EVOLVABLE ADAS: H-GQM S.M.A.R.T.E.S.T. APPROACH
Abstract
The introduction to the mass market of vehicles with an ADAS 3+ level of automation is expected in the early 2020s. Currently, the vast majority of automakers conduct research in this field, a fairly large number of prototypes, pre-production and production systems have already been demonstrated. ADAS (advanced driver assistance systems) are complex hardware & software systems, the feature of which is that the core hardware platform remains unchanged for one or even several generations of vehicles (5–7 years). At the same time, the system should be able to transform and evolve to correct errors and expand functionality, especially due to active development of sensory peripheral systems and software algorithms.
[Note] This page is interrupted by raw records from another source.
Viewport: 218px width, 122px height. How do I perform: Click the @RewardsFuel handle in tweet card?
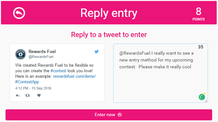(41, 57)
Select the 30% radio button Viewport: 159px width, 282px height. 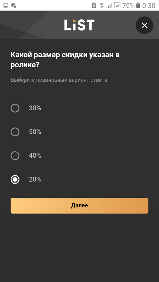15,108
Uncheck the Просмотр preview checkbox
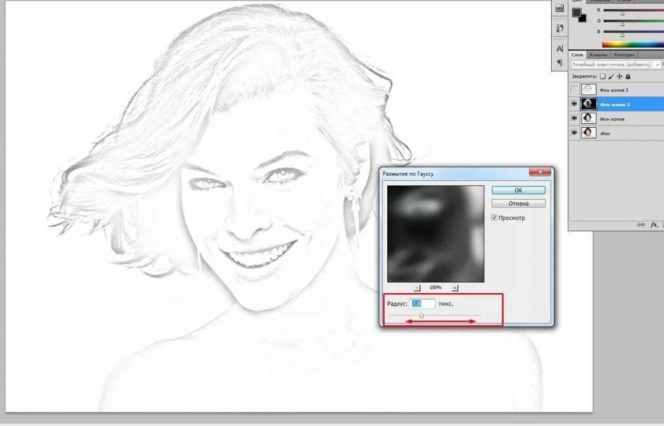The width and height of the screenshot is (664, 426). click(495, 218)
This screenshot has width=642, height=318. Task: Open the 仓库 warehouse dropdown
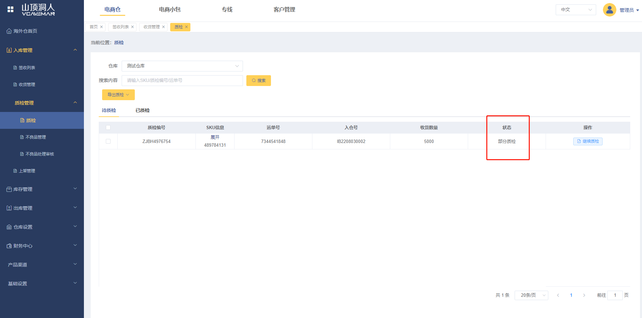(x=182, y=66)
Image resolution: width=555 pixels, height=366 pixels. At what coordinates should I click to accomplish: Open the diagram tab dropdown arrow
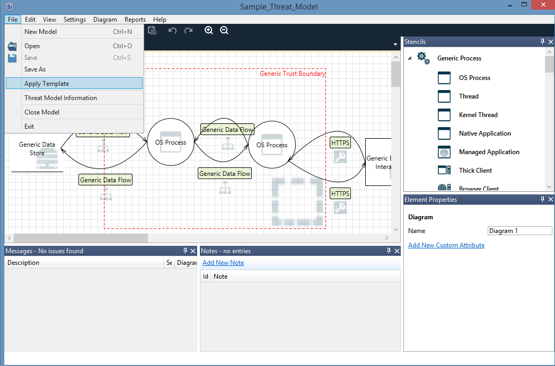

The GQM methodology and its modifications are used to support the development process of complex systems and evaluate them. However, these methodologies are limited exclusively to software products. Also, authors of these methodologies are not addressing explicitly the issues of applying the GQM methodology for analyzing and tracking the process of evolution of complex technical systems. This paper presents HGQM (Hardware GQM) methodology for controllable evolution of complex automotive hardware & software systems. The H-GQM methodology is based on GQM and is aimed at hardwaresoftware systems with a monolithic hardware core, a modifiable software core and atomic peripherals. Entity harmonization process is described to prove the applicability of the GQM for software- and-hardware systems analysis. S.M.A.R.T.E.S.T goal-setting concept is proposed for choice of evolutionary goals. This concept is based on S.M.A.R.T. criteria for the setting objectives of business processes and extended with harmonization and evolvability restrictions. The formulation of the H-GQM plan framework is provided using ADAS as an example. Within the framework of the proposed methodology, an ADAS-specific scalable target template has been formed.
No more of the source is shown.